Stored data:
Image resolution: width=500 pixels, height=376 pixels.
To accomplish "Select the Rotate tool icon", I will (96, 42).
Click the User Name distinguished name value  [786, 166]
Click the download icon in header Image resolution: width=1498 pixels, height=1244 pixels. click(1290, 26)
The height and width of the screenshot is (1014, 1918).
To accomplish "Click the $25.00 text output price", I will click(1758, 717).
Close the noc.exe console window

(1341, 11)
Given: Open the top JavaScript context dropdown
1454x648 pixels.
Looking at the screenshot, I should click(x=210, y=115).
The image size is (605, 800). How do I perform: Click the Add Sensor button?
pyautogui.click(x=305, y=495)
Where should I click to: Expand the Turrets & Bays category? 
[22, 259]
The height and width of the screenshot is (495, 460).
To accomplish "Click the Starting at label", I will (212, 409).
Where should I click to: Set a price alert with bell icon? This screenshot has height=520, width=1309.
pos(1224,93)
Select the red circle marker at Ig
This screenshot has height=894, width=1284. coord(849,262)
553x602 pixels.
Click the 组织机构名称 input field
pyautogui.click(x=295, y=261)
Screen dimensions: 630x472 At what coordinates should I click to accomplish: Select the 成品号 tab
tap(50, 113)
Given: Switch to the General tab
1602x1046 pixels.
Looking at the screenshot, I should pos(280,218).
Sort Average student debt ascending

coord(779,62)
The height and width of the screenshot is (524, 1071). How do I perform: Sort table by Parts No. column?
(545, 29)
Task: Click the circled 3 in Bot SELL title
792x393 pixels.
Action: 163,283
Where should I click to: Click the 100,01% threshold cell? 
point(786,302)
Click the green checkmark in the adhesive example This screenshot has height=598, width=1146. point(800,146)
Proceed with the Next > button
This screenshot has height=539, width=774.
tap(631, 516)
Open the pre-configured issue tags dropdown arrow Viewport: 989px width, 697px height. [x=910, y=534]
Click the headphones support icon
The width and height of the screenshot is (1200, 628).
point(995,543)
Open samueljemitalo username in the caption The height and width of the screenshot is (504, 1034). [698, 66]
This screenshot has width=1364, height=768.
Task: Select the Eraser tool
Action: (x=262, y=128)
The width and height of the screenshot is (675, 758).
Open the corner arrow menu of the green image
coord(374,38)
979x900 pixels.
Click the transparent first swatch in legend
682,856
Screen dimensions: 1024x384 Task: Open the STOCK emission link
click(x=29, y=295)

[Task instructions]:
Having read the entries above, set each one down again exactly.

[Reply to the task]:
Image resolution: width=500 pixels, height=376 pixels.
To accomplish "Select the Rotate tool icon", I will (96, 42).
Click the User Name distinguished name value  [786, 166]
Click the download icon in header Image resolution: width=1498 pixels, height=1244 pixels. click(1290, 26)
The height and width of the screenshot is (1014, 1918).
To accomplish "Click the $25.00 text output price", I will click(1758, 717).
Close the noc.exe console window

(1341, 11)
Given: Open the top JavaScript context dropdown
1454x648 pixels.
Looking at the screenshot, I should click(x=210, y=115).
The image size is (605, 800). How do I perform: Click the Add Sensor button?
pyautogui.click(x=305, y=495)
Where should I click to: Expand the Turrets & Bays category? 
[22, 259]
The height and width of the screenshot is (495, 460).
To accomplish "Click the Starting at label", I will (212, 409).
Where should I click to: Set a price alert with bell icon? This screenshot has height=520, width=1309.
pos(1224,93)
Select the red circle marker at Ig
This screenshot has height=894, width=1284. coord(849,262)
553x602 pixels.
Click the 组织机构名称 input field
pyautogui.click(x=295, y=261)
Screen dimensions: 630x472 At what coordinates should I click to accomplish: Select the 成品号 tab
tap(50, 113)
Given: Switch to the General tab
1602x1046 pixels.
Looking at the screenshot, I should pos(280,218).
Sort Average student debt ascending

coord(779,62)
The height and width of the screenshot is (524, 1071). How do I perform: Sort table by Parts No. column?
(545, 29)
Task: Click the circled 3 in Bot SELL title
792x393 pixels.
Action: 163,283
Where should I click to: Click the 100,01% threshold cell? 
point(786,302)
Click the green checkmark in the adhesive example This screenshot has height=598, width=1146. point(800,146)
Proceed with the Next > button
This screenshot has height=539, width=774.
tap(631, 516)
Open the pre-configured issue tags dropdown arrow Viewport: 989px width, 697px height. [x=910, y=534]
Click the headphones support icon
The width and height of the screenshot is (1200, 628).
point(995,543)
Open samueljemitalo username in the caption The height and width of the screenshot is (504, 1034). [698, 66]
This screenshot has width=1364, height=768.
Task: Select the Eraser tool
Action: (x=262, y=128)
The width and height of the screenshot is (675, 758).
Open the corner arrow menu of the green image
coord(374,38)
979x900 pixels.
Click the transparent first swatch in legend
682,856
Screen dimensions: 1024x384 Task: Open the STOCK emission link
click(x=29, y=295)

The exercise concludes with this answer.